Reviews: The Vortex by Noel Coward (Revised edition 2023)

Gail Deal
Friday, March 1, 2024

Gail Deal reviews this text, calling it a 'punchy play with quick, witty dialogue'.

 
The Vortex by Noel Coward (Revised edition 2023)
The Vortex by Noel Coward (Revised edition 2023)

 

‘We swirl about in a vortex of beastliness.’ The Vortex was first shown at the Everyman theatre, Hampstead, London on 25th November 1924. Noel Coward directed the play and played the role of Nicky Lancaster, a pianist. Coward was 23 when he wrote the play and set it in the ‘roaring twenties’. A hundred years on, a new performing version of the play has been written and directed by Daniel Raggett at Chichester Festival Theatre where it was first performed on 28 April 2023. This version draws on Coward's original drafts. It makes for excellent parallels between the society of the 1920s and that of the current 2020s.
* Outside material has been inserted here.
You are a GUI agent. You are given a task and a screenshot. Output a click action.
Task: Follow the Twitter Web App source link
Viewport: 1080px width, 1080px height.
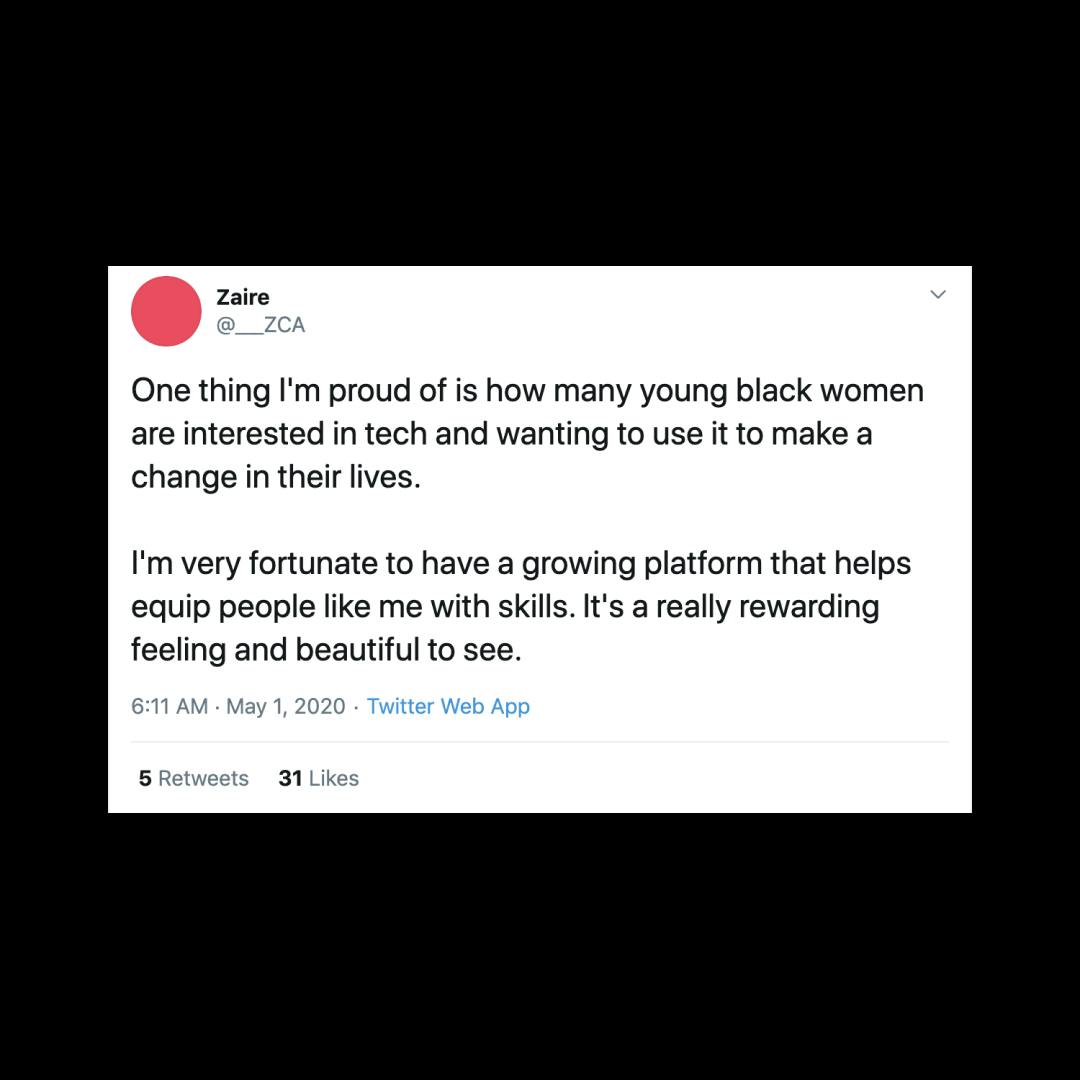[x=448, y=706]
Florence Lancaster, glamorous and full of vanity, is married to David Lancaster. She is having an affair with Tom Veryan, a sporty man much younger than herself. Her son Nicky, a professional pianist, has just returned from Paris with his new fiancée, Bunty Mainwaring. On the surface, it is all about small talk, cocktails and partying but behind the apparent fun of the jazz age, lurk drug addictions and hidden sexualities. The Lord Chamberlain's office removed some of the allusions to Nicky's coded sexuality but these have been included in the new version. Tom refers to Nicky as ‘effeminate’.

Across three acts the audience meets the cast of ten. Act One is set in Mrs Lancaster's London flat and introduces her son, husband, friends and Helen Saville, a singer. Act Two is set in Mrs Lancaster's house, forty miles from London and centres on a house party with plenty of dancing. Another singer, Clara Hibbert ‘an emaciated soprano’ and Bruce Fairlight, ‘an earnest dramatist’, are introduced. The climax happens when Florence discovers her Tom and Bunty in an embrace. Act Three consists of two duologues, Helen and Florence followed by Florence and Nicky. It builds to an unexpected climax. Nicky pushes his mother to confess her affairs. He reveals his drug addiction and she throws his drugs out of the window and he throughout the play but is still shocking. Nicky: ‘I'm afraid I'm a little beyond aspirin.’

The text is full of one-liners, so the dialogue is quick, witty and punchy. There are several duologues and good opportunities to use song, piano playing and 1920s style dance. It is an amusing play with a dark ending.